What you will do
• A. Name every publication that the article on the typography of The Grand Budapest Hotel cites as a source of a quotation or comment.
• B. Extend the article on the typography of The Grand Budapest Hotel, picking up right after its final sentence.

Given passage
Why The Grand Budapest Hotel’s typography is the star of the movie
As a carefully constructed miniaturized universe, The Grand Budapest Hotel is that most Andersonian of endeavors, evincing the deadpan drolleries, screwball action and dollhouse aesthetic that have alternately charmed and chagrined filmgoers for the past couple of decades” says Washington Post’s Ann Hornaday of a movie that is destined to be the best homage to typography in this year’s Oscar race. But if there is a single star in Wes Anderson’s pure moviegoing pleasure, this has to be the typography and Annie Atkins, the film’s lead graphic designer is to blame.
Responsible for every single graphic prop in the movie, this 34 years old Irish woman designed and created newspapers, letters, shopping bags, police reports, wills, menus, books, every piece of paper that appears on screen. Her striking graphic designs for Wes Anderson’s universe was a massive undertaking. “On the one hand, you’re working in the style of the period, but you’re also working in Wes’s style,” says Atkins. “So it’s an amalgamation of two very special worlds and a lot of imagination.”
It was a labour-intensive job commented The Independent. Documents had to be typed on a vintage typewriter, letters hand-written in calligraphy, cake boxes screen-printed, a rather immense task for Atkins who had never worked on a feature film before but Wes Anderson made anything possible.
“Wes has such a graphic sensibility” she told to Creative Review. "He is completely involved in every aspect of his filmmaking, and I worked very closely with him and the production designer, Adam Stockhausen, every day. This film was particularly fun, I think, from a graphics point of view, because we were creating this entirely fictional country that Wes had written - the State of Zubrowka. It meant that every little detail had to be made from scratch - flags, banknotes, postage stamps, everything. Adam had already collected a huge amount of reference from 1930s Eastern Europe when I joined them, and I would start each graphic prop by showing Wes a real artifact from the time. I would show him redrafts of designs sometimes 20 times a day. Wes has a very graphic sensibility - that’s evident in all his films, of course.
“I use traditional methods in graphic prop-making wherever possible: a real 1930s typewriter for typewritten documents; a dipping pen and ink for any handwriting. Pieces have to be aged, too, as nothing should look like it was made in an art department five minutes ago.”

Data provided

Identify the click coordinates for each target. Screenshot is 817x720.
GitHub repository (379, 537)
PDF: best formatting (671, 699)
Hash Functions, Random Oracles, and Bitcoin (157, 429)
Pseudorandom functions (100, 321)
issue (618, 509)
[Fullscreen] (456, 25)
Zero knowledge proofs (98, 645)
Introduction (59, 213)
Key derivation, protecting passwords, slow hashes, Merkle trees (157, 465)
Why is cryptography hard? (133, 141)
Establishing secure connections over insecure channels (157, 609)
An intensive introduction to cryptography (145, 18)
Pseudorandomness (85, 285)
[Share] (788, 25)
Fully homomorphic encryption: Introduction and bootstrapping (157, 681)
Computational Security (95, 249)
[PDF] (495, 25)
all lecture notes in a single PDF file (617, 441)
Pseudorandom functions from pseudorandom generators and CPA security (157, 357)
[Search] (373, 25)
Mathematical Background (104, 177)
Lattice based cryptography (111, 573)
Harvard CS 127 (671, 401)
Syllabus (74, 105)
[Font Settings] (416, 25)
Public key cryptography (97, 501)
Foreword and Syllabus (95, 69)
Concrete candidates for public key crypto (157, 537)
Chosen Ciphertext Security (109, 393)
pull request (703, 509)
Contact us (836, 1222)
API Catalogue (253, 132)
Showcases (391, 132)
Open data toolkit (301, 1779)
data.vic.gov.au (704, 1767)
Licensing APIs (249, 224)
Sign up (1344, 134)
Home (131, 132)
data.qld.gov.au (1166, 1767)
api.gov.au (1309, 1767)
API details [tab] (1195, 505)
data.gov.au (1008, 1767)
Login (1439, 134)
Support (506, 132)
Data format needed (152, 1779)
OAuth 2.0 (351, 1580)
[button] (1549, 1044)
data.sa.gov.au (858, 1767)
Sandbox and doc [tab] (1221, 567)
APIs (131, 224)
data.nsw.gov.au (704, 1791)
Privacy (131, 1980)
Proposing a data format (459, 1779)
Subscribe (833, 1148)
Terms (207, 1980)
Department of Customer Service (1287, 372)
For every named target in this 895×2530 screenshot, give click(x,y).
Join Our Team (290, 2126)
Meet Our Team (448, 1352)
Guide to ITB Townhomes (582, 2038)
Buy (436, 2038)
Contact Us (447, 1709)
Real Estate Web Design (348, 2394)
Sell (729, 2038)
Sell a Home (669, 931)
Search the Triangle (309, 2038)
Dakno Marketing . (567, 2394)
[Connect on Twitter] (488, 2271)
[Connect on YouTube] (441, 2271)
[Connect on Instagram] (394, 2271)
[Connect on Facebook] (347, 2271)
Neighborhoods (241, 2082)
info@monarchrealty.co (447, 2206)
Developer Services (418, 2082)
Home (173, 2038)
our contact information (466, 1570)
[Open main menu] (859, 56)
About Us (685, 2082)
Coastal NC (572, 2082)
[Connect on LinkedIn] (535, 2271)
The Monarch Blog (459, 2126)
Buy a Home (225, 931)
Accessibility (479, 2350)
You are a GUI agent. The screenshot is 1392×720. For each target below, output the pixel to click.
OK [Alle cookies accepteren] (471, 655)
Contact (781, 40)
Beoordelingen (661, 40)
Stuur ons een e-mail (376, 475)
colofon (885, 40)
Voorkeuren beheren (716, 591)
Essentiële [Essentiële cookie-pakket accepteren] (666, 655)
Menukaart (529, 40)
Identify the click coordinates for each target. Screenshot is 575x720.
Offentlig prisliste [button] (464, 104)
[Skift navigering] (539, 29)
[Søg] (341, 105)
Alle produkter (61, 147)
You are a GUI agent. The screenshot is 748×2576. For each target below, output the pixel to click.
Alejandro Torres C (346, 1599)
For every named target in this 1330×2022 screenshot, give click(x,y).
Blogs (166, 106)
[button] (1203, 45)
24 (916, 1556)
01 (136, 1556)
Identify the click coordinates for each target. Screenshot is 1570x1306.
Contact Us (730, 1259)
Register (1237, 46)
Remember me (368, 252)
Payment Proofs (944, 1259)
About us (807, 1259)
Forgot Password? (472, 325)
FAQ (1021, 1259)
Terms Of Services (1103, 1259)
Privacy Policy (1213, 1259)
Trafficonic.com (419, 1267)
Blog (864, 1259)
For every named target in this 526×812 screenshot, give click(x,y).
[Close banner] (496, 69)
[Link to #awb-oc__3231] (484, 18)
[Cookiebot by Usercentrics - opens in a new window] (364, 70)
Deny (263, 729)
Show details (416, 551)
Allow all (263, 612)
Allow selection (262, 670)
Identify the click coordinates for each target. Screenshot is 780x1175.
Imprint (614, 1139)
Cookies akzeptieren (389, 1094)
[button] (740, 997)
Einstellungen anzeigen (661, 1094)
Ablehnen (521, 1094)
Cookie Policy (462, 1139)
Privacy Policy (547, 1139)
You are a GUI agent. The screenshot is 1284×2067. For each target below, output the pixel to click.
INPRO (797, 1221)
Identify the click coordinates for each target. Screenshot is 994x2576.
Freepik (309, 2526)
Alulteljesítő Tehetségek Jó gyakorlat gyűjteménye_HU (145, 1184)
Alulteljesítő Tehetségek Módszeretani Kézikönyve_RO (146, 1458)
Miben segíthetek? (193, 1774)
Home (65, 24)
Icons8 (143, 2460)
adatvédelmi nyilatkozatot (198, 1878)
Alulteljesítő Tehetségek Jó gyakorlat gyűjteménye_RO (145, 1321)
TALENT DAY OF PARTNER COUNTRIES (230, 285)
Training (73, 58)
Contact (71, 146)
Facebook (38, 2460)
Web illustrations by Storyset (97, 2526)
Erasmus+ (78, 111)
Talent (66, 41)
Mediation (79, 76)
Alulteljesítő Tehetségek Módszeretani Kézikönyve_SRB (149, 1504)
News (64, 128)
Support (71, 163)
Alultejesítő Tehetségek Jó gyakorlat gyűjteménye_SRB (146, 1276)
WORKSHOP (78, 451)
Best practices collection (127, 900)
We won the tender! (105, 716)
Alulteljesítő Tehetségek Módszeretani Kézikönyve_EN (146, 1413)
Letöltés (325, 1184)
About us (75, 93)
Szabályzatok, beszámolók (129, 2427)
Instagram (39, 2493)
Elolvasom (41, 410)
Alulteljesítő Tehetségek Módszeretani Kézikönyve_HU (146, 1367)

Results of the exercise
• A. Washington Post, The Independent, Creative Review

• B.
Once the layout of each design had been decided, then it was time to make the prop physically, and make something that will work on set in an actor’s hands. I use traditional methods in graphic prop-making wherever possible: a real 1930s typewriter for typewritten documents; a dipping pen and ink for any handwriting. Pieces have to be aged, too, as nothing should look like it was made in an art department five minutes ago. Madame D’s last will and testament took a lot of aging, for example, as it contained over 600 pieces that were scripted as being some 46 years old. I have some tricks of the trade that I’ve learnt over the years... mostly involving a big vat of tea and a hair dryer.
CR: It’s a very type-rich film, from the hotel itself, to the subtitles, Mendl’s, even the prison gates have huge type on them - can you talk us through the major typefaces used and why they were chosen?
We actually used comparatively few typefaces in the movie, as most lettering was created by hand. Wes and Adam had been on location recess all around Eastern Europe and had references of all kinds of hand-made signage from the last 100 years or so. The beautiful thing about period filmmaking is that you’re creating graphic design for a time before graphic designers existed, per sé. It was really the craftsmen who were the designers: the blacksmith designed the lettering in the cast iron gates; the glazier sculpted the lettering in the stained glass; the sign-painter drew the lettering for the shopfronts; the printer chose the type blocks for the stationery.
The Grand Budapest Hotel sign itself, up on the roof of the hotel, is my favorite example. It was based on an old steel hotel sign from 1930s Cairo that Wes had picked out. I hand-drew the lettering for our own hotel in the same style, somewhat unevenly, with rather jaunty serifs, and then gave the drawing to our model-makers who sculpted it for the hotel miniature. I remember they corrected the rather wide kerning between the letters A and N, and we asked them to widen it again just like it was in the reference. It’s the little idiosyncrasies like this that Wes loves - it’s all part of his aesthetic. On the one hand he’s a perfectionist; on the other hand he doesn’t want anything to look machine-made, or digitally produced in any way.
CR: What was your favorite piece that you designed for the film?
My absolute favorite piece is the book itself that opens the story. It’s a modern pink hardback with a drawing of the hotel on the front, and the name of the movie as the hotel sign. It’s a relatively simple piece, but it’s really special having a prop that you made with the movie’s name on it like that. I remember Wes had sent me a quick sketch showing his idea for the book, and I really loved being able to help make that work for him. I treasure that piece, actually - we made three for the shoot, in case one got dropped in the snow, and so I brought one home with me.
CR: And the most challenging?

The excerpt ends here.